Sunday, July 24, 2011

Words-Healing or Hurting?

Words Have Power

A couple of days ago my facebook status read as follows: "Words have power, God used words to create the world, Jesus used words to heal people, to cast out demons, and to teach us how to live with one another. Our words can have these sorts of positive power or they can be used to break people. To cause pain, to put others down. How will you use your words?"

I was reflecting on something that had taken place in my own life (and will not talk about that here).  As I sat on the computer, hurt, tired, frustrated, and wondering where I go and what I do next I thought...we too often forget how powerful our words can be.  We fail to realize that the things we say to other people are not always just words that go in one ear and out the other.  I am the type of person who loves to talk with people.  I take in what they are saying and it sticks with me throughout the day, week, and even for years. I am constantly thinking about conversations, what they said, what I said, what I should have said, how I should have phrased something.  

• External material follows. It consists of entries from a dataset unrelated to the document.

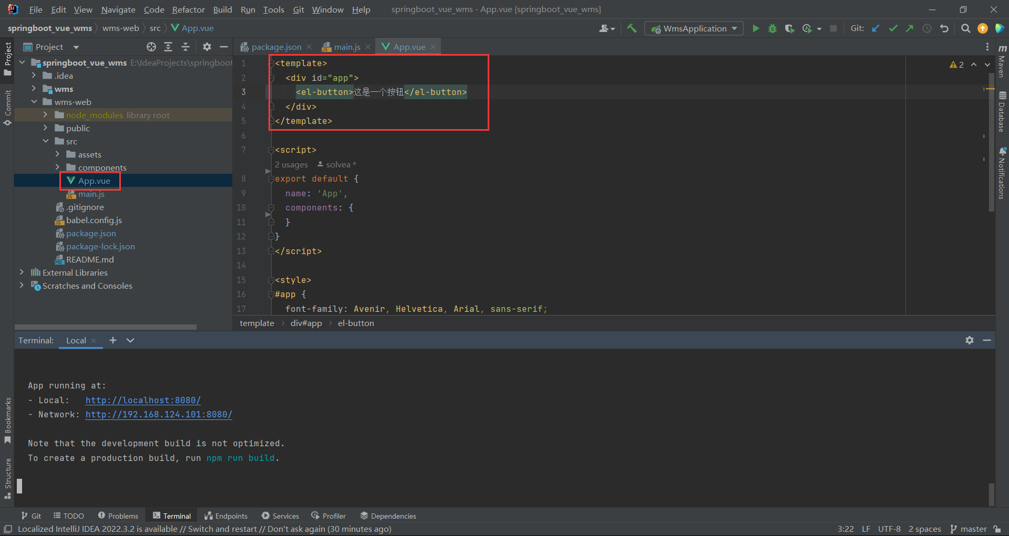This screenshot has width=1009, height=536.
Task: Collapse the src folder in Project tree
Action: point(46,141)
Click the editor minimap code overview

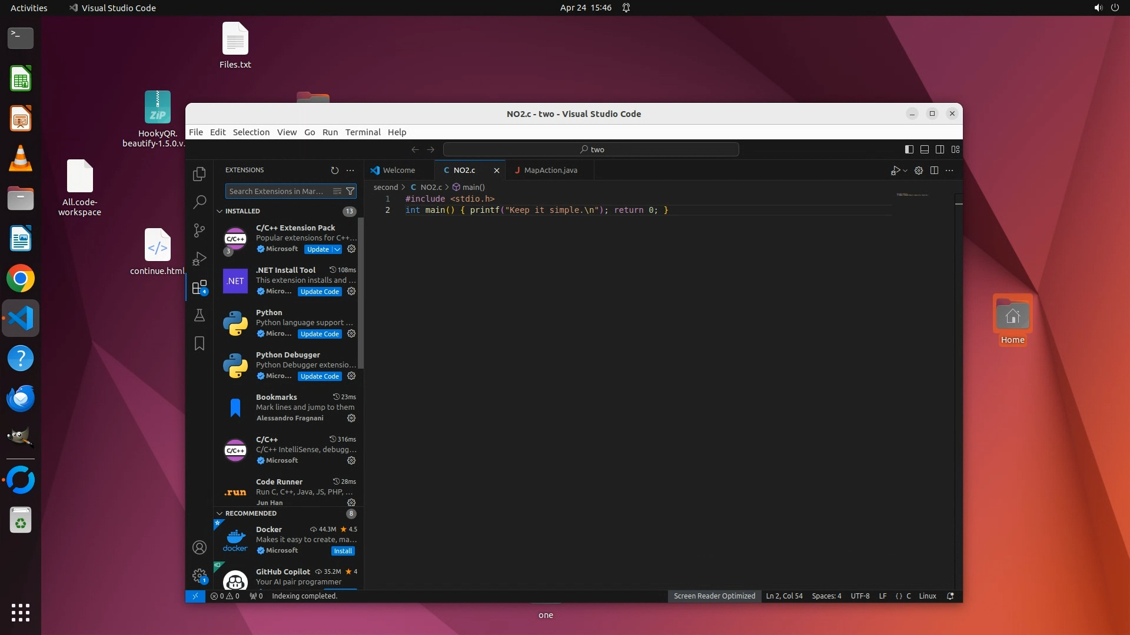click(912, 195)
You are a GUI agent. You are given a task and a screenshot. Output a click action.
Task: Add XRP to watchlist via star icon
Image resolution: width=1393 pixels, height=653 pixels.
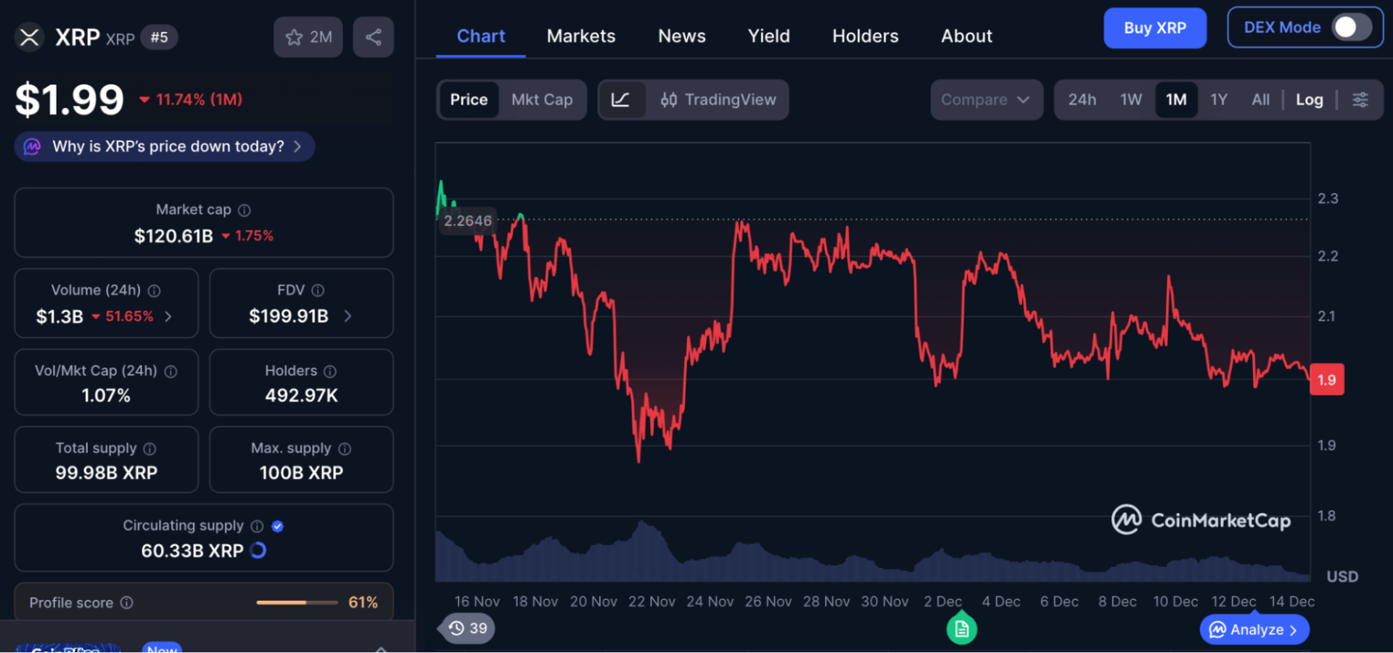pyautogui.click(x=294, y=36)
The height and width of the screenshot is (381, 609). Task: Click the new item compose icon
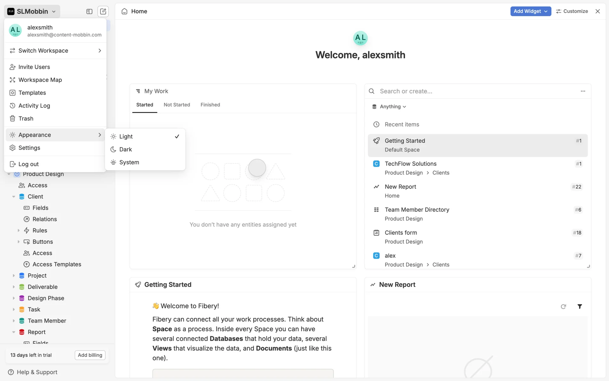click(x=103, y=11)
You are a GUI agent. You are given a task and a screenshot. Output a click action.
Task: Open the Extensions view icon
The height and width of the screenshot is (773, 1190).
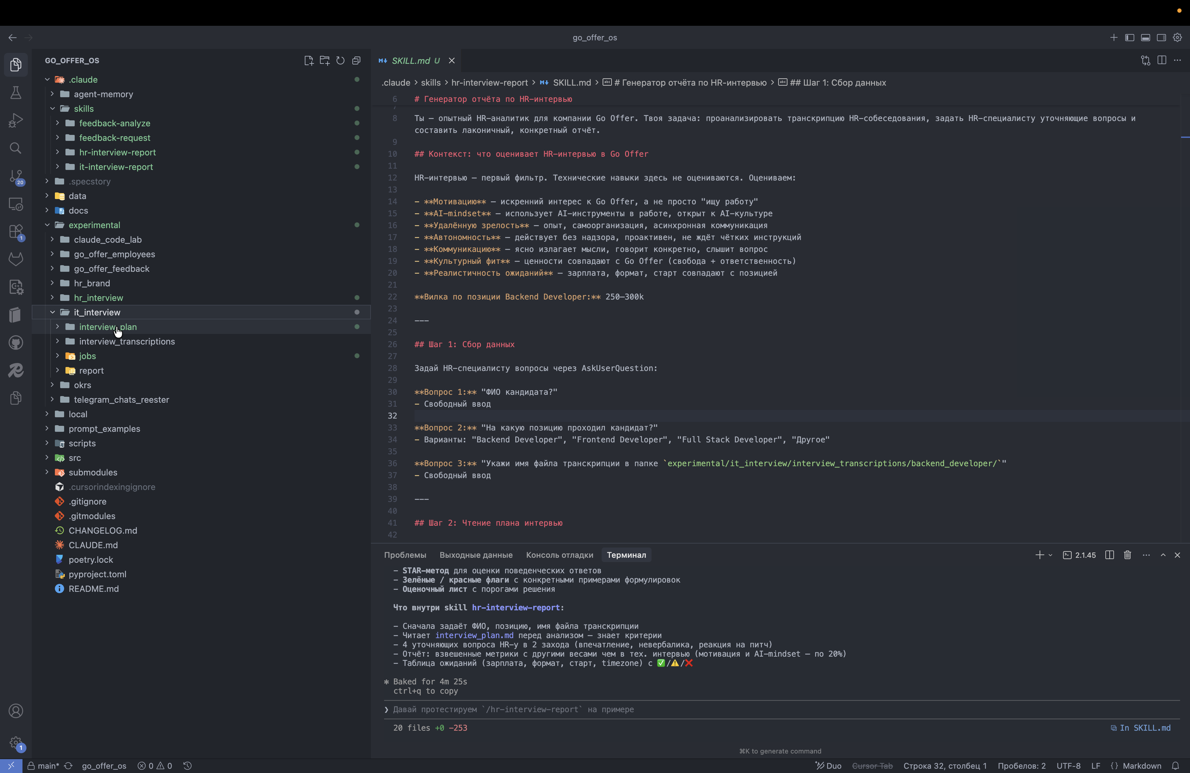16,232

It is not by accident that I am cautious and careful with my words. I know that my words can and do have power.  I know that I can say something I see as small or insignificant that strikes a cord with a friend that can send them into a panic or into deep sorrow.  I know that I can also say something that lifts their spirit and gives them a breath of hope.  It seems to me that people do not take the idea that words hold power as seriously as we should.  Growing up we learn sayings like "sticks and stones may break my bones but words can never hurt me" or "I'm rubber and your glue, whatever you say bounces off of me and sticks to you." I fear these cute little saying have created this false and harmful idea that words do not have power.  While in theory it is nice to have children think that people can say whatever they want but in the end it doesn't matter, the reality is many children go home at night after being picked on at school and have parents who verbally abuse them. 

We have to be more aware of the words we use and how we use them. Winston Churchill once said "By swallowing evil words unsaid, no one has ever harmed his stomach."  Words can hurt others but when we choose to refrain from speaking harmful things to others no one gets hurt. That is not to say that you should not speak the truth in love, but we must do so with caution, with love, with respect.

I leave you all with this from scripture,

Let your speech always be gracious, seasoned with salt, so that you may know how you ought to answer everyone.-Colossians 4:6

What wise council we find in this passage. To speak with graciousness, preserving our words so that we may know how to answer everyone-my bet is that we answer in love. We answer with power that builds up our brothers and sisters, that we refuse to stand on ground that breaks each other down, and instead focus on how we can positively impact the world around us.  Speaking the truth in love is not sugar coating reality, it is taking into account that words do have power and choosing to use them wisely.

I am committed to living well with others and building them up in word and deed...and I hope I will be held accountable to that...I am also committed to holding others accountable to the same.